While each forensic accountant will receive a unique assignment with each client, most assignments will include the following steps.

1. Meet with the client to understand the important facts, people, and issues at hand.

2. Perform a conflict check.

3. Perform an initial investigation.

4. Develop an action plan, setting objectives to be achieved, as well as the methods that should be used to accomplish them.

5. Obtain relevant evidence that may include documents, economic information, assets, or other proof of the occurrence of an event.

6. Perform the analysis, which may involve calculating economic damages, summarizing transactions, tracing assets, performing present value calculations, performing a regression or sensitivity analysis, utilizing a spread sheet, database, or other computerized model.

7. Preparing a final report.

A forensic accountant may be hired by a variety of institutions, including attorneys and law firms; police forces; insurance companies; government agencies; banks, credit unions, and financial lenders; courts; and business owners. They may hire a forensic accountant based on their experience and qualifications, as well as their neutrality to their particular situation, especially if damages are involved.

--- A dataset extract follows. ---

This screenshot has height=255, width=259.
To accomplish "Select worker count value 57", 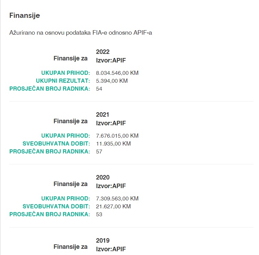I will pos(99,151).
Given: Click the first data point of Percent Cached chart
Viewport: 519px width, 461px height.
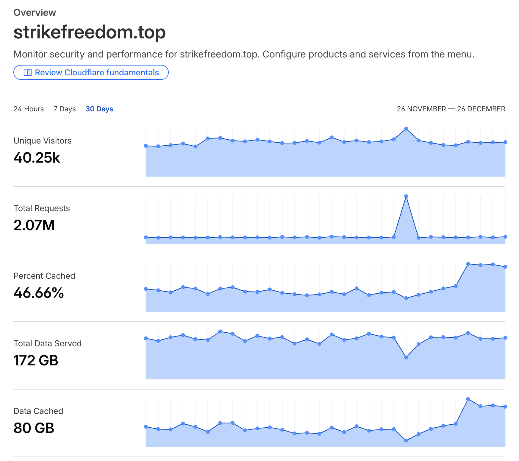Looking at the screenshot, I should [x=146, y=289].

The typical forensic accountant will have a minimum of a bachelor’s degree, and often a master’s degree, in accounting or a related field. A forensic accountant is also usually a Certified Public Accountant (CPA). In addition to education, a forensic accountant should have personal characteristics that include curiosity, persistence, creativity, discretion, strong organizational and communication skills, confidence, and sound professional judgment.

Forensic accounts that find the most career success are extremely detail-oriented as well. A forensic accountant may be employed by an accounting firm or by a large corporation to perform in-house investigations, or may be self employed as a consultant to such organizations.